- Data

=== Begin Enclosure ===

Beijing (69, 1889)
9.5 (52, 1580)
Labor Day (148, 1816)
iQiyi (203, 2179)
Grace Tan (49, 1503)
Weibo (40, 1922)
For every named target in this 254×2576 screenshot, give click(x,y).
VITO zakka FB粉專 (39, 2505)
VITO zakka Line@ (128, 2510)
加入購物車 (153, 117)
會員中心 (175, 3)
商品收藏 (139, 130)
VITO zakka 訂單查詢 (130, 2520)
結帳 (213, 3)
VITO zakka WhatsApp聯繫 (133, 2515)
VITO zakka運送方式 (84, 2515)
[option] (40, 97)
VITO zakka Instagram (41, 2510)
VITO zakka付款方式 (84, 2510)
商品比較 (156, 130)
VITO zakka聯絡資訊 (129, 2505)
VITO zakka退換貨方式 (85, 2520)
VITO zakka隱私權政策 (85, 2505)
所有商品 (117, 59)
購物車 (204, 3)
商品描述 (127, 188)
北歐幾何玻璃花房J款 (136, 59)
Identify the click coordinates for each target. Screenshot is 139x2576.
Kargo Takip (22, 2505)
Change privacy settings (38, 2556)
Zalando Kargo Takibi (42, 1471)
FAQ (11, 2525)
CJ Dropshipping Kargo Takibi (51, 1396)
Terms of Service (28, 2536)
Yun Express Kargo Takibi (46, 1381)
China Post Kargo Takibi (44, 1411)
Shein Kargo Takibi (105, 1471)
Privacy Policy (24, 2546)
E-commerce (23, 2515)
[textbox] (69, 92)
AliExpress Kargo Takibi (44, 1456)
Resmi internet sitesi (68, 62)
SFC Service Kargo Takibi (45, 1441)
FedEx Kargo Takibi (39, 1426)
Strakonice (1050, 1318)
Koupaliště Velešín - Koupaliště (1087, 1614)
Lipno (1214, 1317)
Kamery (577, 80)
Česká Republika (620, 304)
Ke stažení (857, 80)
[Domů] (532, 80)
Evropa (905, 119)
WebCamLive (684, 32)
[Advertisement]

=== End Enclosure ===

- Work order
Exactly reproduce the line containing "VITO zakka WhatsApp聯繫 (133, 2515)" and all lines after it in the material, stopping only at the end.

- Task answer
VITO zakka WhatsApp聯繫 (133, 2515)
VITO zakka運送方式 (84, 2515)
[option] (40, 97)
VITO zakka Instagram (41, 2510)
VITO zakka付款方式 (84, 2510)
商品比較 (156, 130)
VITO zakka聯絡資訊 (129, 2505)
VITO zakka退換貨方式 (85, 2520)
VITO zakka隱私權政策 (85, 2505)
所有商品 (117, 59)
購物車 (204, 3)
商品描述 (127, 188)
北歐幾何玻璃花房J款 (136, 59)
Identify the click coordinates for each target. Screenshot is 139x2576.
Kargo Takip (22, 2505)
Change privacy settings (38, 2556)
Zalando Kargo Takibi (42, 1471)
FAQ (11, 2525)
CJ Dropshipping Kargo Takibi (51, 1396)
Terms of Service (28, 2536)
Yun Express Kargo Takibi (46, 1381)
China Post Kargo Takibi (44, 1411)
Shein Kargo Takibi (105, 1471)
Privacy Policy (24, 2546)
E-commerce (23, 2515)
[textbox] (69, 92)
AliExpress Kargo Takibi (44, 1456)
Resmi internet sitesi (68, 62)
SFC Service Kargo Takibi (45, 1441)
FedEx Kargo Takibi (39, 1426)
Strakonice (1050, 1318)
Koupaliště Velešín - Koupaliště (1087, 1614)
Lipno (1214, 1317)
Kamery (577, 80)
Česká Republika (620, 304)
Ke stažení (857, 80)
[Domů] (532, 80)
Evropa (905, 119)
WebCamLive (684, 32)
[Advertisement]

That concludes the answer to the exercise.